Corriere del Mezzogiorno (Puglia)
Premi Nobel e parità di genere
Il 7 ottobre scorso il Premio Nobel per la Chimica 2020 è stato assegnato ad Emmanuelle Charpentier e Jennifer Doudna.
Il Nobel è stato assegnato per la scoperta di un metodo che porterà a riscrivere il codice della vita. Si tratta dell’ingegnerizzazione di un portentoso meccanismo che i batteri adoperano per difendersi dai loro virus. In otto anni un numero enorme di studi ne ha dimostrato l’applicabilità in ambiti che spaziano dalla lotta ai tumori alla correzione di mutazioni genetiche responsabili di malattie ereditarie. Inoltre, ha grandi potenzialità nella lotta alla pandemia che stiamo patendo.
Charpentier e Doudna con il loro genio hanno portato il numero di donne vincitrici di un premio Nobel da 52 a 54, facendo passare le laureate dal 5.5% al 5.7%. La situazione migliora solo di poco, se si considerano le donne professoresse ordinarie nelle materie STEM (Science, Technology, Engineering, and Mathematics) che, ad oggi, sono il 15%. Fa da sfondo uno scenario globale che conforta ancor meno. L’ultimo rapporto delle Nazioni Unite dice che dal 2013 i progressi verso la parità di genere stanno rallentando. E che il 90% fra uomini e donne ha, ancora oggi, dei pregiudizi nei confronti delle donne.Tutto questo va a detrimento dell’umanità nel suo complesso che non raggiungerà il suo potenziale
più elevato fintanto che si perderanno i talenti delle donne.

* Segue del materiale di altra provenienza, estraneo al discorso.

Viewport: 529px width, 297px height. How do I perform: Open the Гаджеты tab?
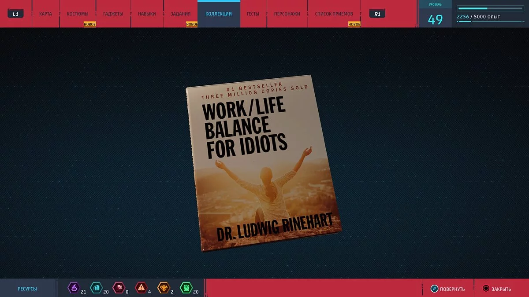(x=113, y=14)
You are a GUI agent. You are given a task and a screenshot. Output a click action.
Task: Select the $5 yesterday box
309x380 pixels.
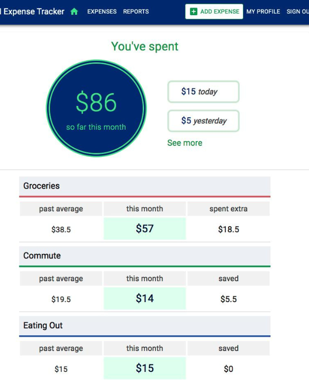click(203, 121)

Nella strada tortuosa verso la parità, il Nobel per la Chimica di quest’anno offre, però, un elemento di novità: è la prima volta che il premio viene condiviso esclusivamente fra due scienziate che, collaborando, hanno raggiunto un obiettivo così strepitoso. Un premio iconico come il Nobel ha quindi il potere di dare una spallata epocale ad un pregiudizio odioso quanto radicato: le donne non sono capaci di collaborare fra loro. O, detto in altri termini, la capacità delle donne di fare rete è scarsa. Quante di coloro che portano il vessillo di “donna eccellente” hanno detto: lavoro meglio con gli uomini. Quasi a stigmatizzare la distanza che le divide dalle donne che in quel contesto di organismo decisionale o apicale, non ci sono arrivate. L’ho detto anche io, ma ho capito che è profondamente sbagliato per due ordini di motivi. Chi è una punta avanzata lo è per meriti ma anche perché ne ha avuto l’opportunità. Ma le opportunità offerte alle donne sono poche e quindi chi salta oltre l’ostacolo ha il dovere morale di tendere la mano alla maggioranza di donne che è tagliata fuori dalla quota del 50% che ci spetta di diritto. Perché si, siamo brave come i compagni, i colleghi e gli amici uomini. Charpentier e Doudna ci dimostrano, anche nella rappresentazione plastica che le ritrae mentre fanno la passerella tenendosi per mano, che genialità e sorellanza posso andare mano nella mano ma soprattutto, che le reti di donne possono fare la differenza. E spetta a noi donne crederci più di tutti.